Here’s the word from Investec who have found a trend towards cutting back on pension contributions.

Nearly two out of five pension investors have stopped contributions or cut back on payments in the past five years with nearly a third admitting the decision will delay retirement plans, new research from wealth manager Investec Wealth & Investment (UK) shows. The nationwide study found one in four (25%) have stopped paying into their pensions while another 12% have dramatically or slightly reduced monthly contributions.
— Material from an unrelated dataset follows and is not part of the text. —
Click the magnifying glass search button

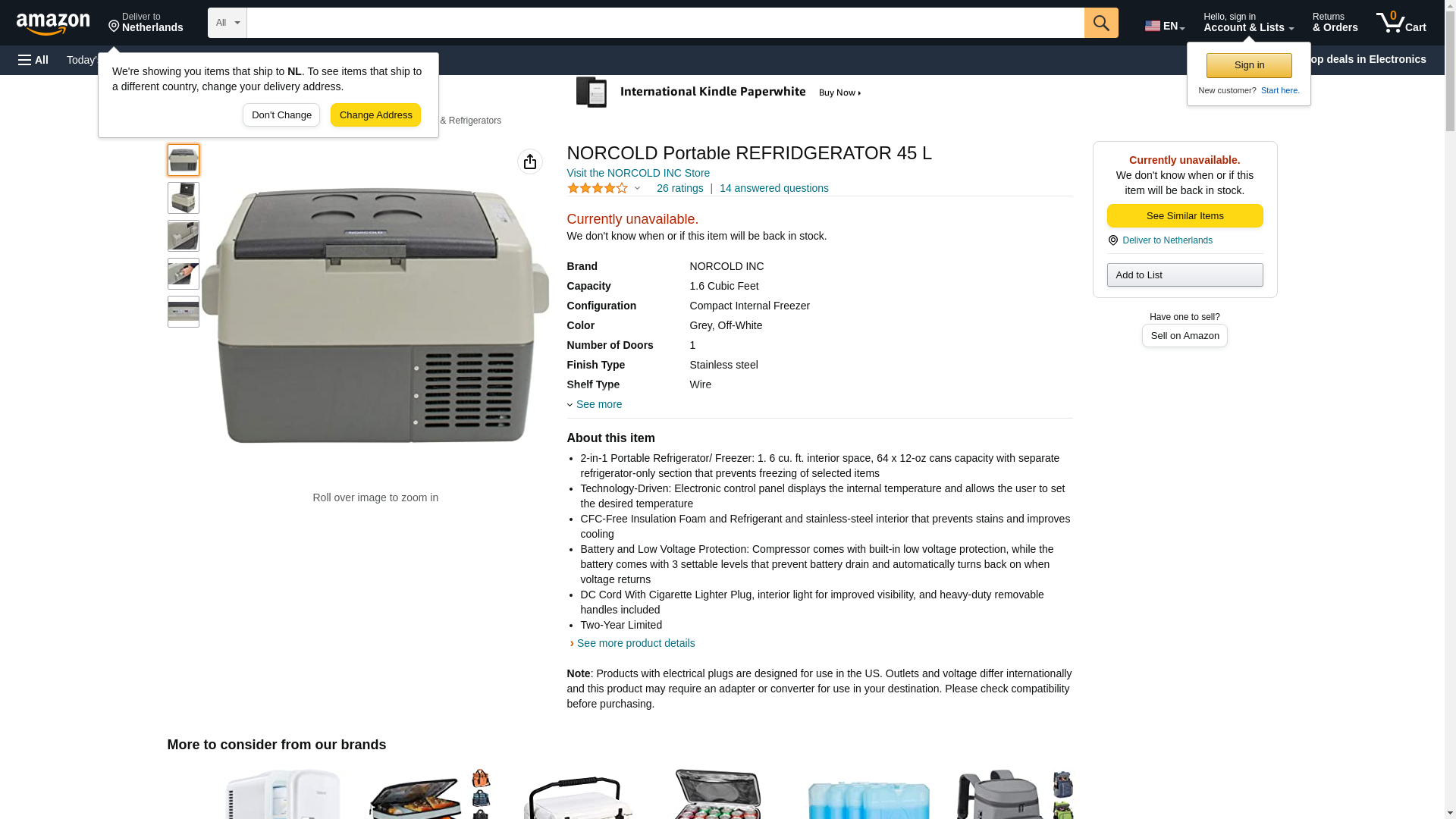tap(1101, 23)
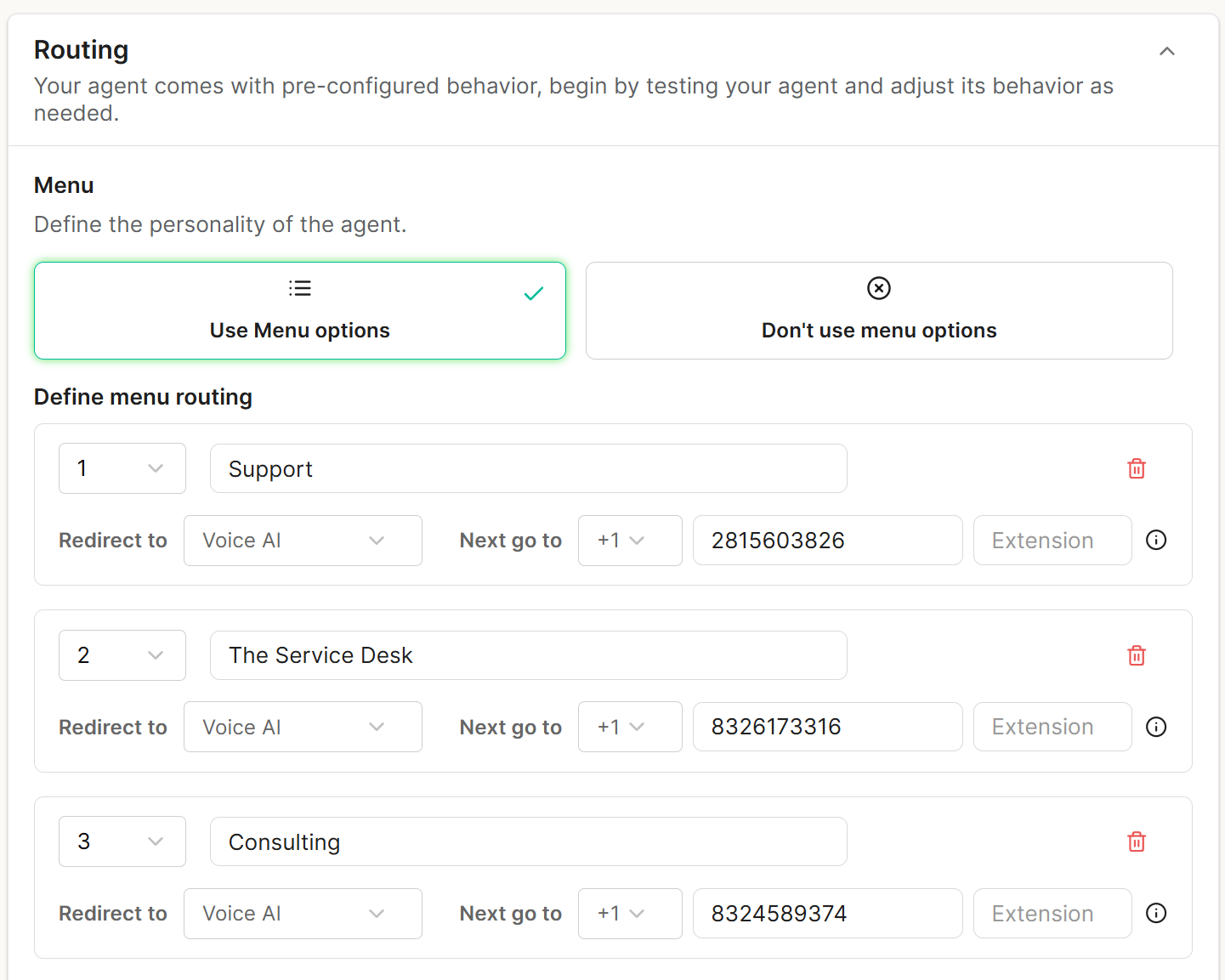Open Redirect to dropdown for Support
1225x980 pixels.
(303, 541)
The average amount of reductions lost contributions adds up to nearly £900 a year.

Nearly half (49%) questioned in the study by Investec Wealth & Investment (UK), part of Rathbones Group, do not plan to restart or increase contributions and around a third (30%) admit the decision will have an impact on their retirement date.

SOME SEE A VALUE IN PENSION SCHEMES, DESPITE INFLATION

It’s not all bad news on pension contributions – around 11% say they have increased the amount they pay into their pension each month and around one in 12 (8%) have cut back on contributions into their fund for tax reasons such as exceeding the annual allowance or reaching the lifetime allowance. More than a quarter (26%) who have stopped or reduced contributions plan to restart within a year with 11% aiming to do so within six months.

But pension investors admit stopping or reducing contributions will affect their retirement date – around 30% say they will delay when they retire a result with 6% saying they will not be able to retire at all.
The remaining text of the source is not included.